7. The method of limiting load control of a wind turbine generator system gearbox of claim 6, wherein the base information includes an impeller inertia of the wind turbine generator system, a reduction ratio of the gearbox, and a gearbox and generator inertia of the wind turbine generator system, and the operating parameters include a generator rotational speed of the wind turbine generator system and a generator electromagnetic torque of the wind turbine generator system;

the step of estimating the load value of the gear box according to the operation parameters of the wind generating set during operation and the basic information of the wind generating set comprises the following steps:

and estimating and obtaining a load value of the gear box based on a driving chain dynamics equation of the gear box according to the impeller inertia, the reduction ratio, the electromagnetic torque and the change rate of the generator rotating speed of the wind generating set.

8. A computer readable storage medium, characterized in that the computer readable storage medium stores instructions or a program which, when executed by a processor, implements a limit load control method of a wind turbine generator set gearbox according to any one of claims 1 to 7.

9. A limit load control device for a gearbox of a wind turbine generator system, comprising:

a load value acquisition unit that acquires a load value of the gear box;

a load comparison unit for determining a numerical relationship between a load value of the gearbox and a predetermined limit load threshold;

and the control unit is used for executing power limiting operation on the wind generating set according to the range of the numerical relation so as to reduce the load value of the gear box.
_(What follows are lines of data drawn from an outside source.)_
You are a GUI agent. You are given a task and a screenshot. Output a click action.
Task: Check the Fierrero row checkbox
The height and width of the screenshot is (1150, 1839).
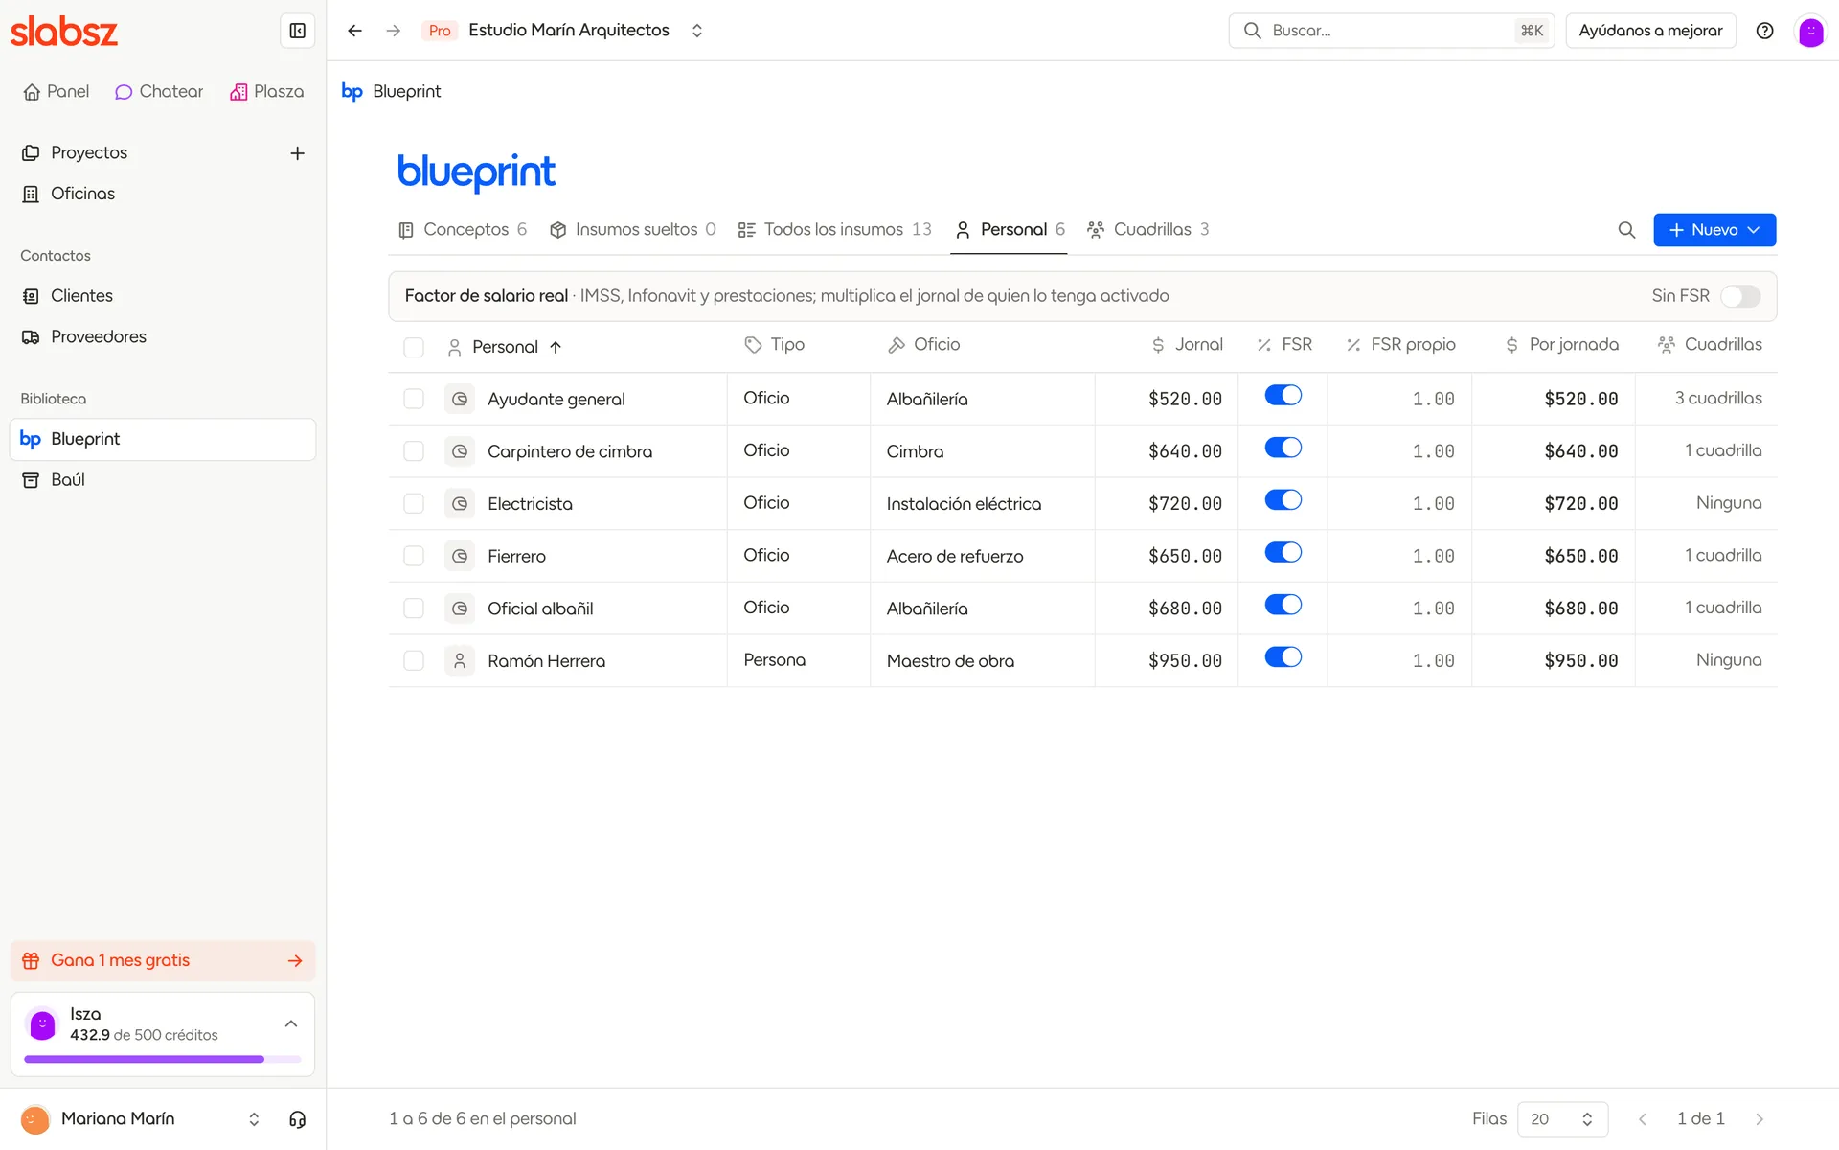point(414,556)
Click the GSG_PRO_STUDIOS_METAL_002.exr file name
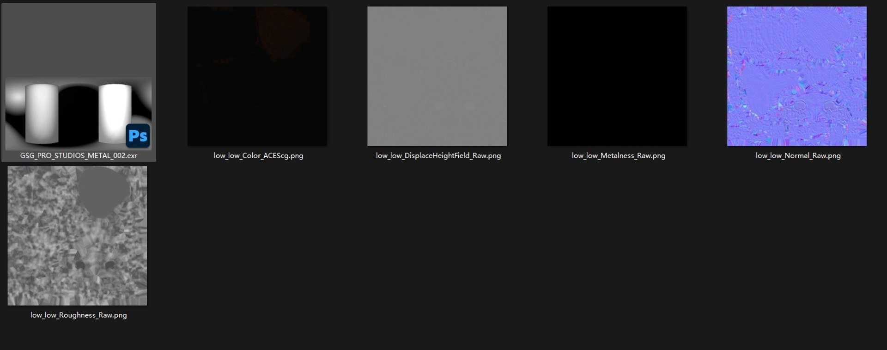This screenshot has height=350, width=887. (79, 156)
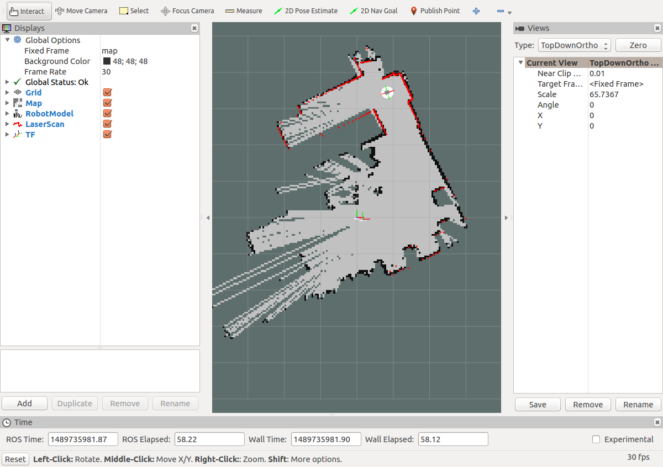Image resolution: width=663 pixels, height=467 pixels.
Task: Click the Publish Point tool
Action: coord(435,11)
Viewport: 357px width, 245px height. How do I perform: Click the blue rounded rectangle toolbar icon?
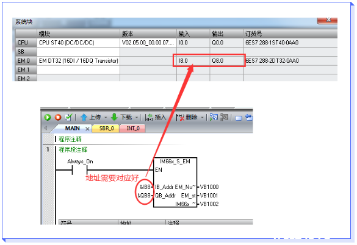click(x=239, y=118)
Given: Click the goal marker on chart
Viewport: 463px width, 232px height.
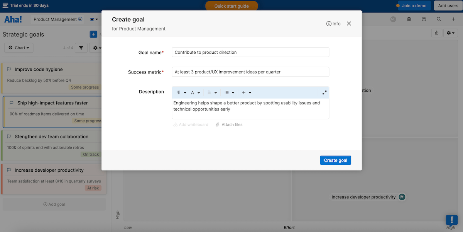Looking at the screenshot, I should (x=402, y=197).
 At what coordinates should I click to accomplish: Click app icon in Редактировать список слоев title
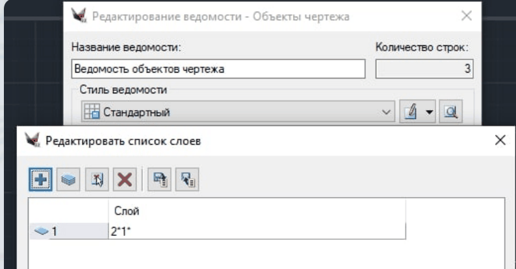29,141
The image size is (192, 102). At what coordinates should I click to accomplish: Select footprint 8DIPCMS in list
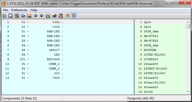[x=161, y=50]
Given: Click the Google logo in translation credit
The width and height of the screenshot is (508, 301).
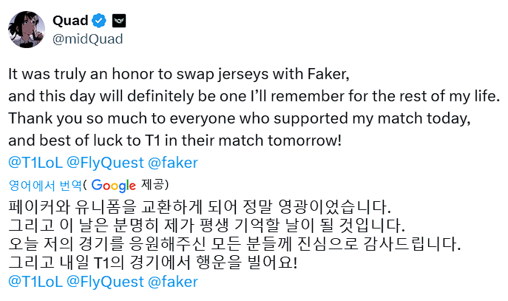Looking at the screenshot, I should click(x=114, y=185).
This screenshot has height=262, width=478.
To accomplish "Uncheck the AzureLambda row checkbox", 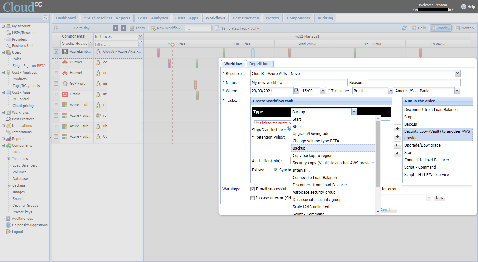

10. The limit load control device of a wind turbine gearbox according to claim 9, wherein the control unit performs one of a plurality of power limiting operations of different power limiting degrees on the wind turbine according to a range in which the numerical relationship is located and a duration for which the numerical relationship is maintained in the range.

11. The limit load control device of a wind turbine gearbox of claim 9, wherein the limit load control device is provided in a main controller of a wind turbine.

12. A limit load control device for a gearbox of a wind turbine generator system, comprising a processor and a memory:

the memory is used for storing program codes and transmitting the program codes to the processor;

the processor is configured to execute the limit load control method of a wind park gearbox according to any of the claims 1-7 according to instructions in the program code.

13. The limit load control device of a wind turbine gearbox of claim 12, wherein the limit load control device is disposed in a main controller of a wind turbine.

14. A wind power plant comprising a limit load control device according to any one of claims 9 to 13 or a computer readable storage medium according to claim 8.